TASK DIRECTIONS:
All of the entries need to be written out again, exactly as they are.

DATASET CONTENT:
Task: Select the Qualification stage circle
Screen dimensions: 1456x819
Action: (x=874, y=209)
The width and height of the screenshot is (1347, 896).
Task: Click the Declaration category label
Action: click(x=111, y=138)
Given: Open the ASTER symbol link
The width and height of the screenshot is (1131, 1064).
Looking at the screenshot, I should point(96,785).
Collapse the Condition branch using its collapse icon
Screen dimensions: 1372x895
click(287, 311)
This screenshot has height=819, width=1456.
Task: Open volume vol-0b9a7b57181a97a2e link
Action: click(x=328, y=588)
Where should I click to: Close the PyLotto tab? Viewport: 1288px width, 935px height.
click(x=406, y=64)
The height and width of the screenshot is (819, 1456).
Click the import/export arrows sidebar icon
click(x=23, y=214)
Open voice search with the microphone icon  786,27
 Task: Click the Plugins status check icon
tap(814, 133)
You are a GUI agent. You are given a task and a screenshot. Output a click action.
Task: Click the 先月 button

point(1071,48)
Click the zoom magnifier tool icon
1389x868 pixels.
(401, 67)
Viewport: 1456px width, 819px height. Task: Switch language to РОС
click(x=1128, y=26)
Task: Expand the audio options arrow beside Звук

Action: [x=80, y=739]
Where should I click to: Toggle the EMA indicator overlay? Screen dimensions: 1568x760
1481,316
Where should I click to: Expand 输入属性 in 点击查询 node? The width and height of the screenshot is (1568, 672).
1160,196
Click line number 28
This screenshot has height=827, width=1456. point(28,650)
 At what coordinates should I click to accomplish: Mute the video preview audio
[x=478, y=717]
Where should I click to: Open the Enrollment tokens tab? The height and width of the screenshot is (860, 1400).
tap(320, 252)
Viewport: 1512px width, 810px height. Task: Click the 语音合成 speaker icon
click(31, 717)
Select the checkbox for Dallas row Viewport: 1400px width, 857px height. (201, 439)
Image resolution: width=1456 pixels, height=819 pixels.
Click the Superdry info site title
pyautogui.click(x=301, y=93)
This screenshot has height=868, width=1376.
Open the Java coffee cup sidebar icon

EXERCISE RESPONSE:
Task: Select the Qualification stage circle
Screen dimensions: 1456x819
Action: (x=874, y=209)
The width and height of the screenshot is (1347, 896).
Task: Click the Declaration category label
Action: click(x=111, y=138)
Given: Open the ASTER symbol link
The width and height of the screenshot is (1131, 1064).
Looking at the screenshot, I should point(96,785).
Collapse the Condition branch using its collapse icon
Screen dimensions: 1372x895
click(287, 311)
This screenshot has height=819, width=1456.
Task: Open volume vol-0b9a7b57181a97a2e link
Action: click(x=328, y=588)
Where should I click to: Close the PyLotto tab? Viewport: 1288px width, 935px height.
click(x=406, y=64)
The height and width of the screenshot is (819, 1456).
Click the import/export arrows sidebar icon
click(x=23, y=214)
Open voice search with the microphone icon  786,27
 Task: Click the Plugins status check icon
tap(814, 133)
You are a GUI agent. You are given a task and a screenshot. Output a click action.
Task: Click the 先月 button

point(1071,48)
Click the zoom magnifier tool icon
1389x868 pixels.
(401, 67)
Viewport: 1456px width, 819px height. Task: Switch language to РОС
click(x=1128, y=26)
Task: Expand the audio options arrow beside Звук

Action: [x=80, y=739]
Where should I click to: Toggle the EMA indicator overlay? Screen dimensions: 1568x760
1481,316
Where should I click to: Expand 输入属性 in 点击查询 node? The width and height of the screenshot is (1568, 672).
1160,196
Click line number 28
This screenshot has height=827, width=1456. point(28,650)
 At what coordinates should I click to accomplish: Mute the video preview audio
[x=478, y=717]
Where should I click to: Open the Enrollment tokens tab? The height and width of the screenshot is (860, 1400).
tap(320, 252)
Viewport: 1512px width, 810px height. Task: Click the 语音合成 speaker icon
click(31, 717)
Select the checkbox for Dallas row Viewport: 1400px width, 857px height. (201, 439)
Image resolution: width=1456 pixels, height=819 pixels.
Click the Superdry info site title
pyautogui.click(x=301, y=93)
This screenshot has height=868, width=1376.
Open the Java coffee cup sidebar icon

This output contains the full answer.